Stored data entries
_ _ _ _ _
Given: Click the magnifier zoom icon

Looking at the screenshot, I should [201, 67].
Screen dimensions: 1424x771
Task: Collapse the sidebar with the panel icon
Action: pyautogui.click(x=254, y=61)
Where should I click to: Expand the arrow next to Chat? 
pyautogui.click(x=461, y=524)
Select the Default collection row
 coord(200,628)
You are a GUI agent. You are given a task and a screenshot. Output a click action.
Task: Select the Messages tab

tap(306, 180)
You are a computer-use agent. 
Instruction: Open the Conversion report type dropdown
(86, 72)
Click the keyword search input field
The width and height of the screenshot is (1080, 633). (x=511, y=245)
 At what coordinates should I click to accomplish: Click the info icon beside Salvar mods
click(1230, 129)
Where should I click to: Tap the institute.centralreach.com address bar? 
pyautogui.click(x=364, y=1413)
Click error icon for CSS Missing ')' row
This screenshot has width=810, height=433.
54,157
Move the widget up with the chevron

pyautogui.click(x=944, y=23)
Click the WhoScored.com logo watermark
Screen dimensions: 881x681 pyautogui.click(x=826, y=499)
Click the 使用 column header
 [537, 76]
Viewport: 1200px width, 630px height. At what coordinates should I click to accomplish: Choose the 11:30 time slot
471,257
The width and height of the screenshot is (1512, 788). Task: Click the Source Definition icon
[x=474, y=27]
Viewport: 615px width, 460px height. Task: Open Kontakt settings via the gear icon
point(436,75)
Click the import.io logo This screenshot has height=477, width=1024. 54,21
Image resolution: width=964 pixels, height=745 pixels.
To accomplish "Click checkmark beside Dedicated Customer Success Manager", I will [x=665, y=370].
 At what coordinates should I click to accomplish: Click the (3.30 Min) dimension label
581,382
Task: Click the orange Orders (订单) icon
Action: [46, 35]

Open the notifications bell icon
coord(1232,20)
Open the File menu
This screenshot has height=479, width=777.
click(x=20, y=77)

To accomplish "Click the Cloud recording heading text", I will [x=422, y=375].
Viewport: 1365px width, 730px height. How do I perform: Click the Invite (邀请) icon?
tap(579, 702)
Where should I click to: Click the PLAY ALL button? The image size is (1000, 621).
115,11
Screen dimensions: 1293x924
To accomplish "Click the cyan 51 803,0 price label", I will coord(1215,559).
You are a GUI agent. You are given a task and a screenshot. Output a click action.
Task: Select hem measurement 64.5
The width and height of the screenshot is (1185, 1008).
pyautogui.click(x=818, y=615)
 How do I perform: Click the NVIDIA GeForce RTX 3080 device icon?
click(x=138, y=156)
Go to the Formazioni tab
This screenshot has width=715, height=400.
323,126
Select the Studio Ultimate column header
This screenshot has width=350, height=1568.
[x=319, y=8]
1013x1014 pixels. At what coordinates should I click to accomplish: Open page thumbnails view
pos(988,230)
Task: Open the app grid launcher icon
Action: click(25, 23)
_ _ _ _ _
- What you should do: Every record is to be retyped exactly as given.

- Expected answer:
Given: Click the magnifier zoom icon

Looking at the screenshot, I should [201, 67].
Screen dimensions: 1424x771
Task: Collapse the sidebar with the panel icon
Action: pyautogui.click(x=254, y=61)
Where should I click to: Expand the arrow next to Chat? 
pyautogui.click(x=461, y=524)
Select the Default collection row
 coord(200,628)
You are a GUI agent. You are given a task and a screenshot. Output a click action.
Task: Select the Messages tab

tap(306, 180)
You are a computer-use agent. 
Instruction: Open the Conversion report type dropdown
(86, 72)
Click the keyword search input field
The width and height of the screenshot is (1080, 633). (x=511, y=245)
 At what coordinates should I click to accomplish: Click the info icon beside Salvar mods
click(1230, 129)
Where should I click to: Tap the institute.centralreach.com address bar? 
pyautogui.click(x=364, y=1413)
Click error icon for CSS Missing ')' row
This screenshot has width=810, height=433.
54,157
Move the widget up with the chevron

pyautogui.click(x=944, y=23)
Click the WhoScored.com logo watermark
Screen dimensions: 881x681 pyautogui.click(x=826, y=499)
Click the 使用 column header
 [537, 76]
Viewport: 1200px width, 630px height. At what coordinates should I click to accomplish: Choose the 11:30 time slot
471,257
The width and height of the screenshot is (1512, 788). Task: Click the Source Definition icon
[x=474, y=27]
Viewport: 615px width, 460px height. Task: Open Kontakt settings via the gear icon
point(436,75)
Click the import.io logo This screenshot has height=477, width=1024. 54,21
Image resolution: width=964 pixels, height=745 pixels.
To accomplish "Click checkmark beside Dedicated Customer Success Manager", I will [x=665, y=370].
 At what coordinates should I click to accomplish: Click the (3.30 Min) dimension label
581,382
Task: Click the orange Orders (订单) icon
Action: [46, 35]

Open the notifications bell icon
coord(1232,20)
Open the File menu
This screenshot has height=479, width=777.
click(x=20, y=77)

To accomplish "Click the Cloud recording heading text", I will [x=422, y=375].
Viewport: 1365px width, 730px height. How do I perform: Click the Invite (邀请) icon?
tap(579, 702)
Where should I click to: Click the PLAY ALL button? The image size is (1000, 621).
115,11
Screen dimensions: 1293x924
To accomplish "Click the cyan 51 803,0 price label", I will coord(1215,559).
You are a GUI agent. You are given a task and a screenshot. Output a click action.
Task: Select hem measurement 64.5
The width and height of the screenshot is (1185, 1008).
pyautogui.click(x=818, y=615)
 How do I perform: Click the NVIDIA GeForce RTX 3080 device icon?
click(x=138, y=156)
Go to the Formazioni tab
This screenshot has width=715, height=400.
323,126
Select the Studio Ultimate column header
This screenshot has width=350, height=1568.
[x=319, y=8]
1013x1014 pixels. At what coordinates should I click to accomplish: Open page thumbnails view
pos(988,230)
Task: Open the app grid launcher icon
Action: click(25, 23)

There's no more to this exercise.